*** DATA EXTRACTS ***
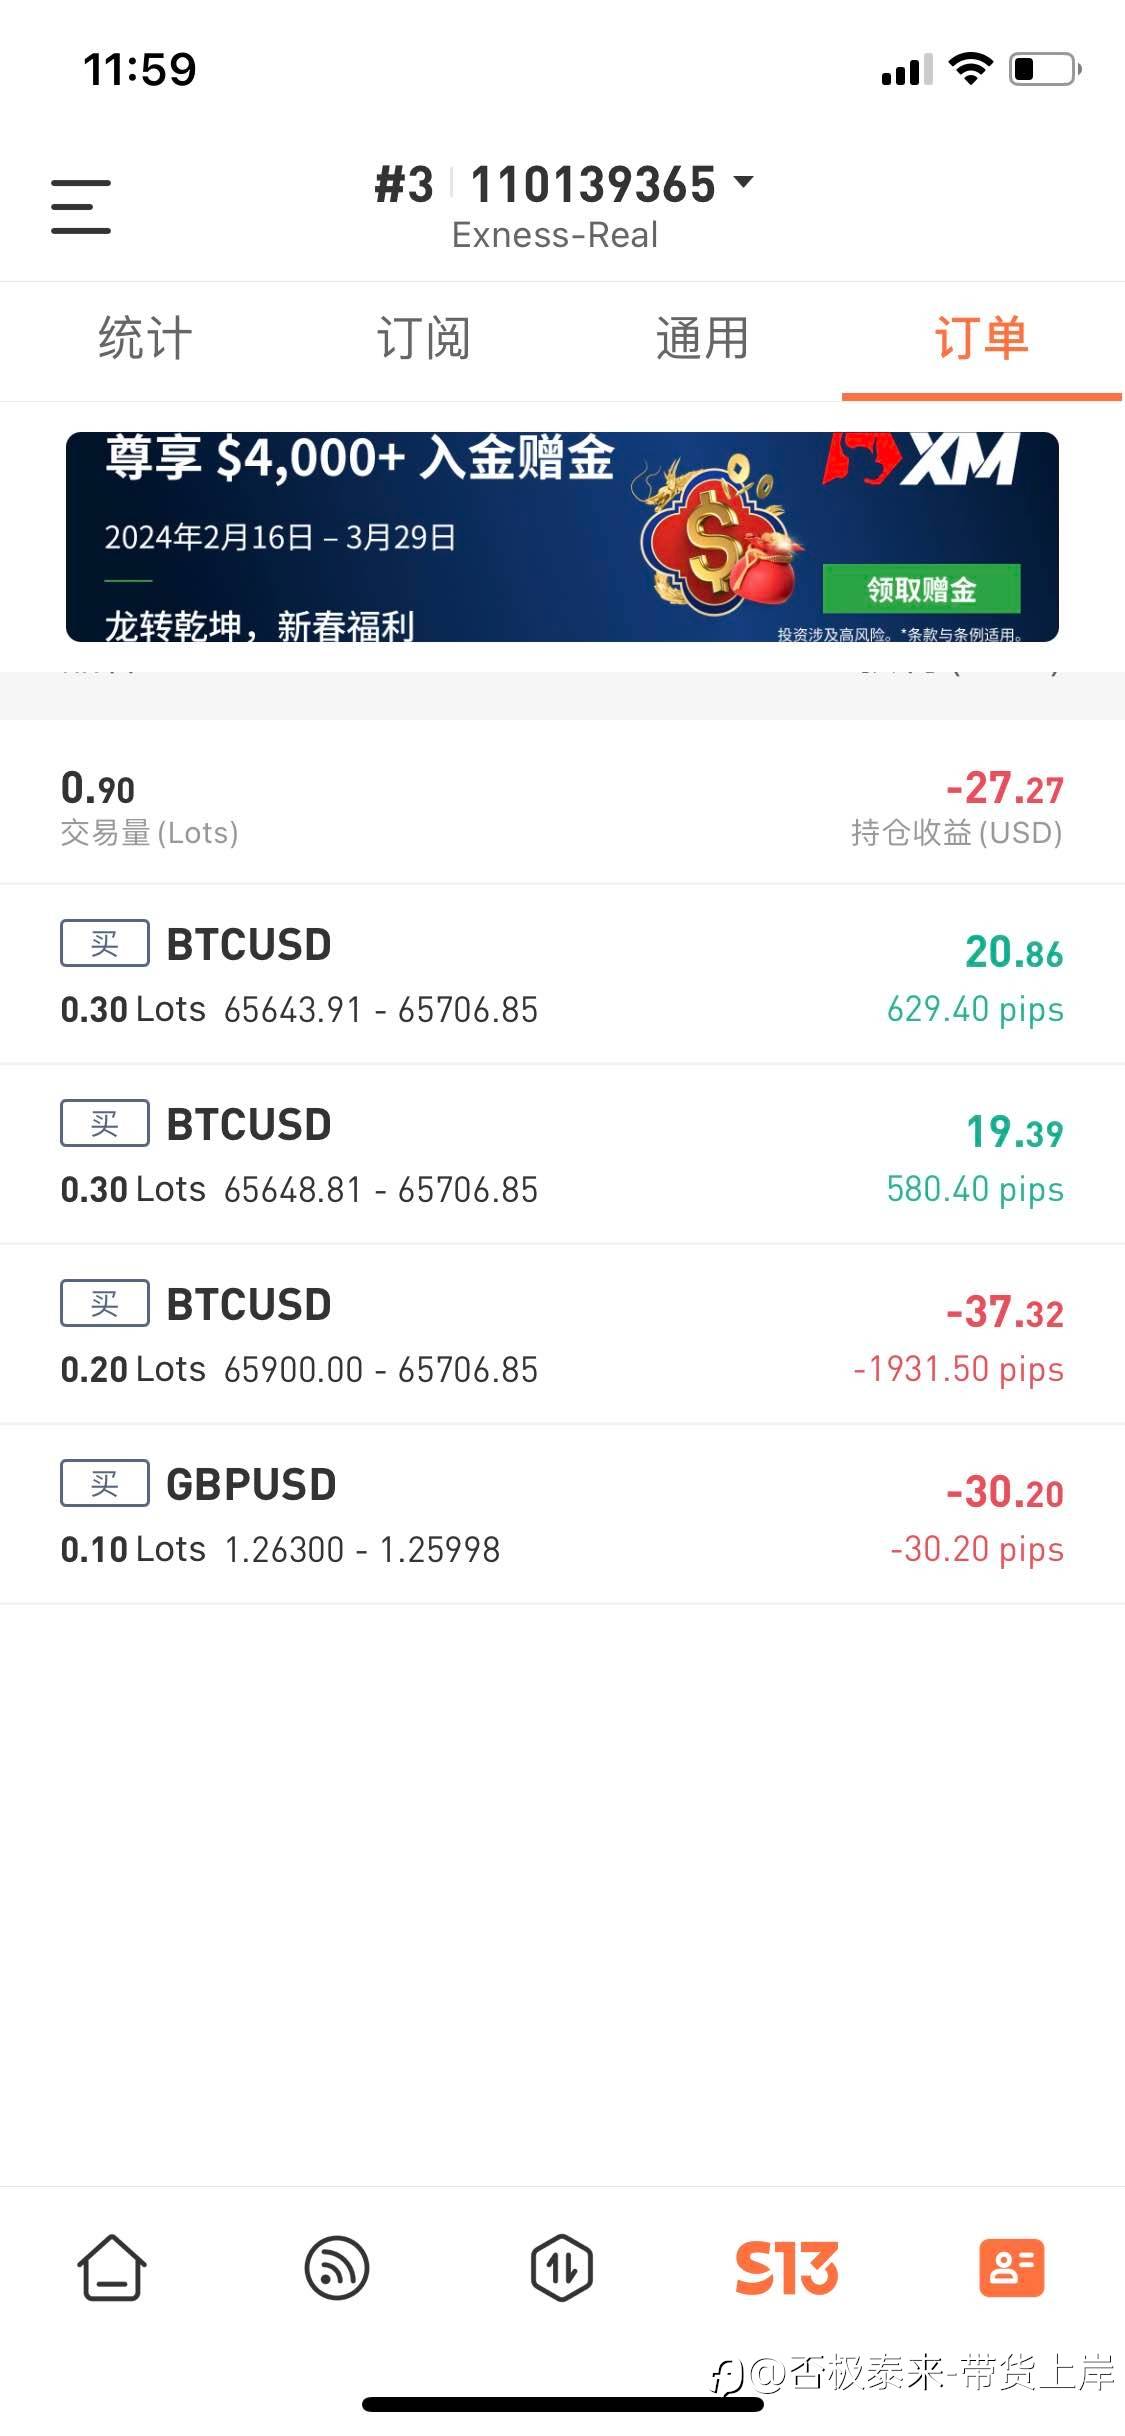This screenshot has height=2436, width=1125.
Task: Open the trade arrows hexagon icon
Action: coord(562,2267)
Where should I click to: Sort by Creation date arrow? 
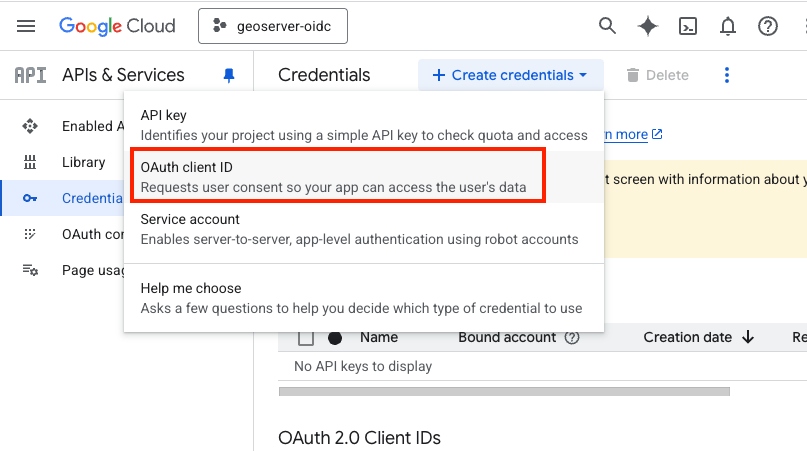(748, 338)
*** End of DATA EXTRACTS ***
**WORK REQUEST**
Your answer must be exactly the lines from the one containing "Where should I" through the last line of the records above, both included, with every picture left out.

**SOLVED PROBLEM**
Where should I click to: Sort by Creation date arrow? 
(748, 338)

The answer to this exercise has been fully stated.